Спектакль Эфроса входил в сложное соотношение с мхатовскими «Тремя сестрами» (1940), которые были в свое время сильнейшим переживанием его театральной юности. Стилизация или намек на интерьер МХТ не зря присутствовали в решении В.Дургина. Художник, однако, этим не ограничился. Скромным изящным линиям шехтелевского модерна отвечали буйные, диковатые краски модерна чисто купеческого, во вкусе Наташи, прибирающей дом к рукам. Особенно выделялось в этом плане знаменитое дерево с золотыми листьями, которое действовало угнетающе. Не было ни дома, ни сада, ни березовой аллеи, как в старом мхатовском спектакле. Можно сказать, что действие разворачивалось в театре, а гибель дома была еще и гибелью истинного Театра, прежде всего Художественного.
Художник А.Чернова одарила трех сестер платьями, тона которых по ходу спектакля менялись: от зеленых к пепельно-серым и затем к траурным, полосато-черным. Цветовое развитие передавало внутреннее движение сюжета, метило его знаком безнадежности. Это был помимо всего прочего виртуозно разработанный групповой портрет. Пластика трех актрис в чем-то напоминала птичью стаю, о которой говорится в пьесе. Иногда казалось, что им всем перебили крылья. Это был спектакль о прекрасных женщинах, которым не суждено взлететь, не суждено любить и быть любимыми.

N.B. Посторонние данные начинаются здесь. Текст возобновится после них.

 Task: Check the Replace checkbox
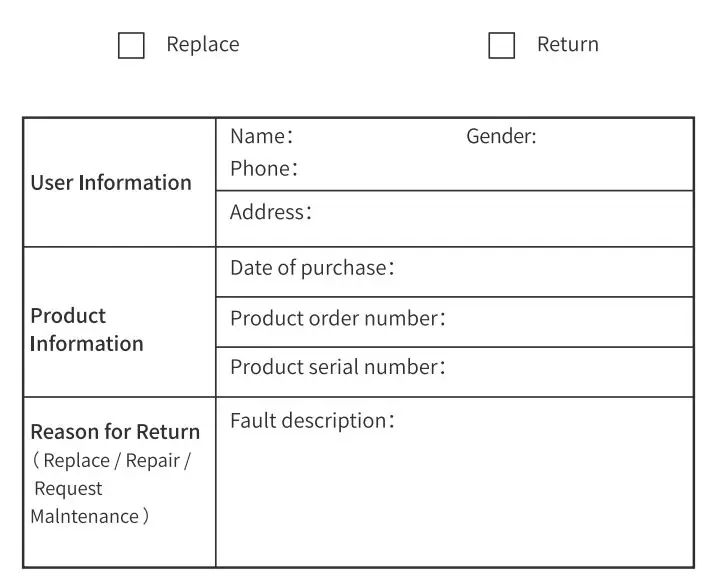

Мужчины этого спектакля от Андрея, которого Наташа буквально заваливала на тахту, до Вершинина, с его сумасшедшей женой и двумя девочками, были способны только на то, чтобы жаловаться на жизнь, беспрерывно говорить и философствовать о том, что будет через 200 лет.
Эфрос взорвал словесную массу пьесы, заново проин- тонировав каждую роль. Особенно резко и вызывающе слом традиции был виден в трактовке барона Тузенбаха, которого играл Лев Круглый. Это была некая интеллектуальная клоунада, когда самые серьезные вещи подавались ироническим курсивом. Первый зрительский всплеск возник во время знаменитого монолога о труде. Помните: «Тоска по труде, о боже мой, как она мне понятна! Я не работал ни разу в жизни». Тузенбах — Круглый впадал в шутовскую экзальтацию, выворачивал слова наизнанку, ерничал, приближаясь к ударному месту. «Пришло время, надвигается на всех нас громада, готовится здоровая, сильная буря, которая идет, уже близка и скоро сдует с нашего общества лень, равнодушие, предубеждение к труду, гнилую скуку...».

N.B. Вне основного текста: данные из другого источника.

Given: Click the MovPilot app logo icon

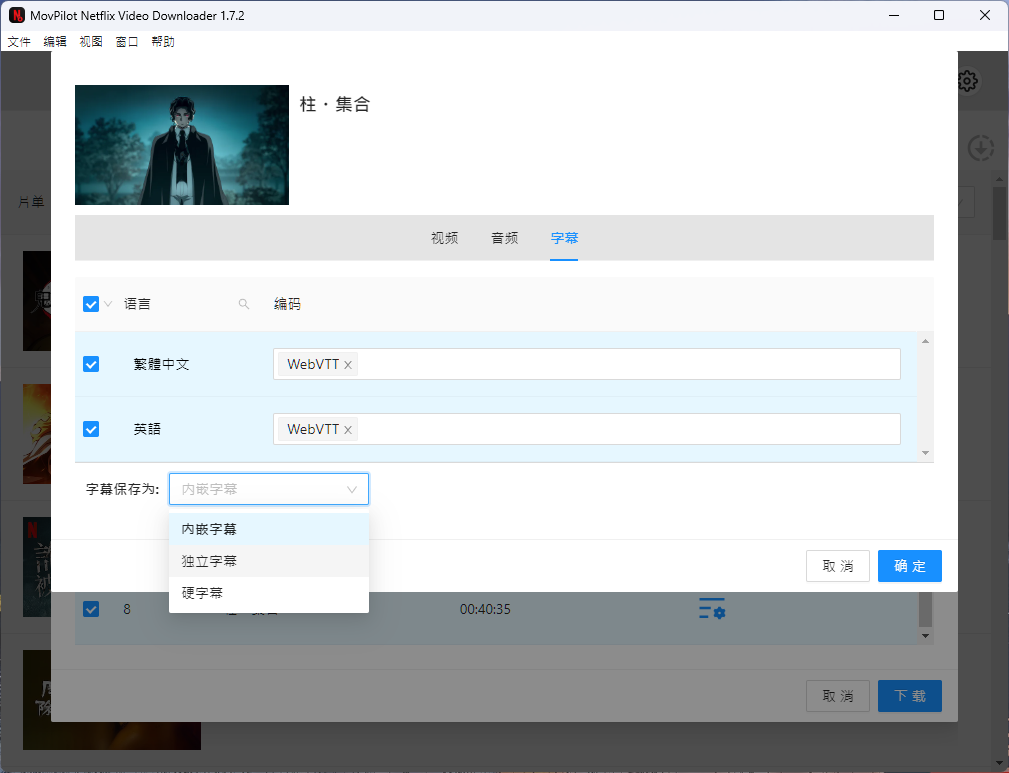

Контраст между чеховским прогнозом и тем, что произошло в России, был убийственным, но никогда еще ни один исполнитель Тузенбаха на этом контрасте ничего не строил. «Кощунство» Эфроса, которое вызвало потом идеологическую инквизицию, заключалось только в том, что он устроил короткое замыкание, напрямую столкнув два века. И тогда, когда зал уже был достаточно накален, Тузенбах с каким-то убийственным сарказмом вычеканивал финальные слова монолога: «Я бу-ду ра-бо-тать, а через какие-нибудь двад-цать пять—трид-цать лет ра-бо-тать уже бу-дет каж-дый че-ло-век. Каж-дый!».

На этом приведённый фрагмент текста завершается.